With hopes of becoming the Michigan state capitol, a politician named James Gordon Wright broke ground on a Governor’s mansion, which still stands today.

Bill Mabin with Marshall’s historical society said that the city lost it’s bid to Lansing in 1847.

“After Lansing became the state capitol, the leadership of the state was still based in southeast Michigan, so to get to Lansing they had to take the train to Marshall, rent a horse and ride through the wilderness to get to Lansing,” said Mabin.

Without any written documentation, Marshall historians feel there is enough evidence that the city was used to help harbor slaves through the Underground Railroad.

Inside the National Inn, if you look closely through their phone booth, you will see a trap door. Both Vanzandt and Mabin said that it’s believed the door was used to secretly spy outside until the coast was clear to transfer escaping slaves to their next location.

Historians say in 1843,  Adam and Sara Crosswhite escaped from their plantation after their owner announced plans to sell their oldest child. Marshall became the family’s refuge, but in 1847 slave cathers hired by their owner in Kentucky arrived into town.

“They were recognized. An alarm went off in the community and several hundred residents both black and white responded and blocked the Kentucky representatives from taking the Crosswhite family away, and actually had the Kentucky people arrested,” said Mabin.

The city of Marshall eventually paid-off the plantation owner to keep the Crosswhite family in town.

By the 1850’s, Marshall’s patent medicine industry was booming. Vanzandt said that if you had a sink and a counter, then you had the supplies to be your own medicine manufacturer to remedy headaches and pains. However, this medicine wasn’t like anything you’d buy over the counter today.
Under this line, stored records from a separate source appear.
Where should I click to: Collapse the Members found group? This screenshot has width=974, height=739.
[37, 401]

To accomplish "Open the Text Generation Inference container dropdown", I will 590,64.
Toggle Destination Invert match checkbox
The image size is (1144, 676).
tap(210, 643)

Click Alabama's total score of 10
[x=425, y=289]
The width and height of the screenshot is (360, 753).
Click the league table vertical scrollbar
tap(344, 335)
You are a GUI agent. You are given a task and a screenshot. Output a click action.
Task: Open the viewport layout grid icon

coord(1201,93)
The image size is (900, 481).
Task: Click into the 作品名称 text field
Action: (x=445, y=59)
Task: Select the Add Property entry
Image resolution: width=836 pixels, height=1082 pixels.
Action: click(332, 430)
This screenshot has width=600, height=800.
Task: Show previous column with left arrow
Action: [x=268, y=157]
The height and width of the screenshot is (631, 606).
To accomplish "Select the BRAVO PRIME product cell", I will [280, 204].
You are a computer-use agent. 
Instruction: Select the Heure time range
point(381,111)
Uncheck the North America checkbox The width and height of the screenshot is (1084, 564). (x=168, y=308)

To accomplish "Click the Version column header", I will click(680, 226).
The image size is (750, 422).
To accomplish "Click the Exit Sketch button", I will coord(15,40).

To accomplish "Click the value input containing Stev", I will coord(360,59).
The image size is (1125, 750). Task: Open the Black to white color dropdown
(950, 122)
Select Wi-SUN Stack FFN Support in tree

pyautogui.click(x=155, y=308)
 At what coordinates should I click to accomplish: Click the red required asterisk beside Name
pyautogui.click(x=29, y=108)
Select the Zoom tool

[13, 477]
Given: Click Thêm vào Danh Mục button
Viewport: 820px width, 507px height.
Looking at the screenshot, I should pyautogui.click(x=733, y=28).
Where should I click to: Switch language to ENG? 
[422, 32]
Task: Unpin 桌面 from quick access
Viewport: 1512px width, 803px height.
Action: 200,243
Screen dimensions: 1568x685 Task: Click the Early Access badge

“Pills and powders had cocaine in them. Liquids were about 90 percent alcohol. They probably didn’t help you, maybe you didn’t care after you took them. It was that sort of thing,” said Vanzandt.

The Pure Food and Drug Act of 1906 would quickly put many patent medicine makers out of business.

To this day, Marshall is home to over 850 historic buildings and houses. Vanzandt said that in 1961 the city took over what is known as the Honolulu House. The home was built by Judge Abner Pratt, who was also the fifth council to the Hawian Islands. Vanzandt said that in the past 50 years, over a million dollars has been spent on renovations.

“A lot of other people looked around and said my home could look like that too, and people started fixing their homes up and painting them and beautiful, so that’s kind of how Marshall started and why we look the way we do today,” said Vanzandt.